Stored dataset items
════════

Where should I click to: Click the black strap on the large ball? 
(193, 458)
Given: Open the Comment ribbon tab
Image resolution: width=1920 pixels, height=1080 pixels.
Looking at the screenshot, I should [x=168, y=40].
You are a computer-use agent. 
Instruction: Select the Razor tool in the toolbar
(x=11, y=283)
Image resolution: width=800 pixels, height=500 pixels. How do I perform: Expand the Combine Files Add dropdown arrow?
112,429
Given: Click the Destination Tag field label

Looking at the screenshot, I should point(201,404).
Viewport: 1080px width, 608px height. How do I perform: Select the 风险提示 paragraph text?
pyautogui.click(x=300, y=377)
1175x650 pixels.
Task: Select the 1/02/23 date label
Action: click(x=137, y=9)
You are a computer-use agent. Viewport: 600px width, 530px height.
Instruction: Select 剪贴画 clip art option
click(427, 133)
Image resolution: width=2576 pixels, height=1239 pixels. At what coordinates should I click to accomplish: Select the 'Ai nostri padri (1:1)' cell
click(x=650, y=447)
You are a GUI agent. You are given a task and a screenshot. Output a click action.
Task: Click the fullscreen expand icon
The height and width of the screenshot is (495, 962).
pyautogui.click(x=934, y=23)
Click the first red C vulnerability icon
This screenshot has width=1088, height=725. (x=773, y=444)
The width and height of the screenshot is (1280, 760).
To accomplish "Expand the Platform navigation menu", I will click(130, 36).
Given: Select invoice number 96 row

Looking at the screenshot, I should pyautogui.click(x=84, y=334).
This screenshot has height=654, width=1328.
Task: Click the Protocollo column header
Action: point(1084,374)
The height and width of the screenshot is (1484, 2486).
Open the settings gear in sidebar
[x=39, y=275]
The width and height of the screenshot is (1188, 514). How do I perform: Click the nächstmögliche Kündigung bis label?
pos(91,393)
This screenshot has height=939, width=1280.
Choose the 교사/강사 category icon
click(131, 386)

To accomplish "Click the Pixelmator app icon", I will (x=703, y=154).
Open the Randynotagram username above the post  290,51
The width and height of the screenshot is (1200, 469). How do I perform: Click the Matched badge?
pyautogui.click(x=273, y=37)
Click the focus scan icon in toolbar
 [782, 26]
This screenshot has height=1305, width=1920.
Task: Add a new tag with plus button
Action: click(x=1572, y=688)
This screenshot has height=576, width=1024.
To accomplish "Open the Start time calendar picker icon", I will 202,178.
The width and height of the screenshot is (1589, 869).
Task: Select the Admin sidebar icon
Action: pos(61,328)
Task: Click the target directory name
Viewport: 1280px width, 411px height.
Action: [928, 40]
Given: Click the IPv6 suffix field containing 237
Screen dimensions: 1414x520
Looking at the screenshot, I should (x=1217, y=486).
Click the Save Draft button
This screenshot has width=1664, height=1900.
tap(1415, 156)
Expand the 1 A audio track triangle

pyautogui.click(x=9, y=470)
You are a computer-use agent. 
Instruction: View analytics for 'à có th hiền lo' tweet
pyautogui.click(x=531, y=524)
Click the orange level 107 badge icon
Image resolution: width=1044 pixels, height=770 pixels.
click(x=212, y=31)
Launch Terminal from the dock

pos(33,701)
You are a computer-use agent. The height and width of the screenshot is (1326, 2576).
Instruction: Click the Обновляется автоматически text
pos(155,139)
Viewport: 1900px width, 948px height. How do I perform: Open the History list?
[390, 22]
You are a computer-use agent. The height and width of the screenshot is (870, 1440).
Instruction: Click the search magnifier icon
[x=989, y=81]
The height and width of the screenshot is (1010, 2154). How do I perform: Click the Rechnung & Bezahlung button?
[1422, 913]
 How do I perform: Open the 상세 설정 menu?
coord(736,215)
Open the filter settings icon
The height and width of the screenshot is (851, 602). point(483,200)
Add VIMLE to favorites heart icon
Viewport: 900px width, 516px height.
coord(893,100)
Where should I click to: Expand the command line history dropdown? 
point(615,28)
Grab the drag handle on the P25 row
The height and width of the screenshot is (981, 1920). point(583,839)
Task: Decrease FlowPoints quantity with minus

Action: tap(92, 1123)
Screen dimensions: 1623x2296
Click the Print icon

════════

# Goal
Copy out the lines of the data above, from the line containing "You are a GUI" through the line containing "This screenshot has width=1088, height=725.", with both of those lines included.

# Answer below
You are a GUI agent. You are given a task and a screenshot. Output a click action.
Task: Click the fullscreen expand icon
The height and width of the screenshot is (495, 962).
pyautogui.click(x=934, y=23)
Click the first red C vulnerability icon
This screenshot has width=1088, height=725. (x=773, y=444)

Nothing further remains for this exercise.